Subsection 22-10-14F provides that "[n]othing in this section or section 22-10-14.1 NMSA 1978 shall be construed as creating any statutorily created property right." Thus, the legislature has evidenced its intent not to create a property right to continued employment, and the teachers' hearing procedures thus clearly satisfy due process requirements. We note, however, that Sections 22-10-17 and 22-10-17.1 contain no similar language.
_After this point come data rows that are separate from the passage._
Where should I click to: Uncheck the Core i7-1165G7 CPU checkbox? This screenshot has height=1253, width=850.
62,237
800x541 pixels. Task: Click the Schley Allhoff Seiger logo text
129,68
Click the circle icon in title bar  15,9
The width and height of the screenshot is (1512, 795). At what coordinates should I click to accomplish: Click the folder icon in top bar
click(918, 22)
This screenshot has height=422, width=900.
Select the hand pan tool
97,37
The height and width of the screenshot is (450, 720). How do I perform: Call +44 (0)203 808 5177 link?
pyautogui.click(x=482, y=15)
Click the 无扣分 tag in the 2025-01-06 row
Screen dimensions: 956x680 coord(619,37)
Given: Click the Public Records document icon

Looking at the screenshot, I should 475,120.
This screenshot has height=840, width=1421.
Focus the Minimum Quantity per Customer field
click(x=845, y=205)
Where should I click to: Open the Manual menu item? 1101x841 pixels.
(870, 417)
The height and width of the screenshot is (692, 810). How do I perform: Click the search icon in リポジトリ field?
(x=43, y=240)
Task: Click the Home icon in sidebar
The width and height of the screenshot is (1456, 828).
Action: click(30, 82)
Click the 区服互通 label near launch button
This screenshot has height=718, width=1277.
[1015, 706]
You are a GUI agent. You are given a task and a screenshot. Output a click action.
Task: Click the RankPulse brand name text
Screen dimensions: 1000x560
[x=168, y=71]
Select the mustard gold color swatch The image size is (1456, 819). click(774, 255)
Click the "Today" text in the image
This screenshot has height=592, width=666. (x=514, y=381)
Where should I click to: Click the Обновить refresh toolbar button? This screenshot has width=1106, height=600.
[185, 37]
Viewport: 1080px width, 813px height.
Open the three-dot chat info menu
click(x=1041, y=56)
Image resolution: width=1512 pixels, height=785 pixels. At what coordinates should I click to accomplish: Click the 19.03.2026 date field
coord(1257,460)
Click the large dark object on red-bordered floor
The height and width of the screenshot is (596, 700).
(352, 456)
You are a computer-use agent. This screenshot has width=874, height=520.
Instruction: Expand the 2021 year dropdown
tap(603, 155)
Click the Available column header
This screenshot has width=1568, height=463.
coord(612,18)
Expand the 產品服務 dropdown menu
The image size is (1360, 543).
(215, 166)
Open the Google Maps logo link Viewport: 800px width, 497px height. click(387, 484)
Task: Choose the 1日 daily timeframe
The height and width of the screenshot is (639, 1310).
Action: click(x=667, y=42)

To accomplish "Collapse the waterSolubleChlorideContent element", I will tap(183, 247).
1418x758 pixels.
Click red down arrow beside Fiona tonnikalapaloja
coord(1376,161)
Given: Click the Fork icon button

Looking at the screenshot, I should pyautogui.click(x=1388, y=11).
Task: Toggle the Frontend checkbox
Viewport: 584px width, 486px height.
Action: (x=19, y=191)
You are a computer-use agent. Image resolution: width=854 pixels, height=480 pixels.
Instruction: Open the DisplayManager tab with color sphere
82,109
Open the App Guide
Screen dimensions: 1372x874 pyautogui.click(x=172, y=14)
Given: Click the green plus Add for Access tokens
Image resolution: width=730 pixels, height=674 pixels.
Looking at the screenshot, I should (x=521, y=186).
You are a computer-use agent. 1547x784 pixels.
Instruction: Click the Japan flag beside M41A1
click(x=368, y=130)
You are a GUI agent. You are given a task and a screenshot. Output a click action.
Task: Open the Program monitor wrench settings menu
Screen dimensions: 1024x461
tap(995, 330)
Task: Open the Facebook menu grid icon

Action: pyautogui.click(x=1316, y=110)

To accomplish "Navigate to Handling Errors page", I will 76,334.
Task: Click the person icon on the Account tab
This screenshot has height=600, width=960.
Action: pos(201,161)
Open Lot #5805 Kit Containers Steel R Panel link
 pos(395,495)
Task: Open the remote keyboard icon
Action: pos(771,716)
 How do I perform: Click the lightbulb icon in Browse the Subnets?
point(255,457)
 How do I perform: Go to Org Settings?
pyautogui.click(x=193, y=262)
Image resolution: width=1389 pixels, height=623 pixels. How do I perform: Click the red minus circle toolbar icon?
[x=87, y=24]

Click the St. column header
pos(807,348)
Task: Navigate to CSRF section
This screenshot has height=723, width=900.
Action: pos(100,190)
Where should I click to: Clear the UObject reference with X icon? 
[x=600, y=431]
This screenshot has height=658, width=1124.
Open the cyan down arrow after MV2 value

Assuming, without deciding, that the hearing provisions create a property right, the hearing procedures satisfy the Supreme Court's standards for procedural due process requirements. A pre-termination opportunity to respond, coupled with a post-termination administrative hearing, provides all the process that is due. Loudermill, 470 U.S. at 547-48. A pre-termination "hearing" need not be elaborate. It serves as an "initial check against mistaken decisions"; the employee "is entitled to oral or written notice of the charges against him, an explanation of the employer's evidence, and an opportunity to present his side of the story." Id. at 545-46. And any due process requirement that there be a full adversarial evidentiary hearing is satisfied by a full post-termination hearing, where a pre-termination hearing has been provided. Id. at 546. Cf. Kelly v. Smith, 764 F.2d 1412 (11th Cir. 1985) (a discharged employee's informal meeting with the city manager after discharge was not sufficient to satisfy procedural due process requirements).

In summary, we conclude that Sections 22-10-14, 22-10-14.1, 22-10-17, 22-10-17.1 NMSA 1978 satisfy the requirements of the Due Process Clause of the Fourteenth Amendment to the Constitution of the United States.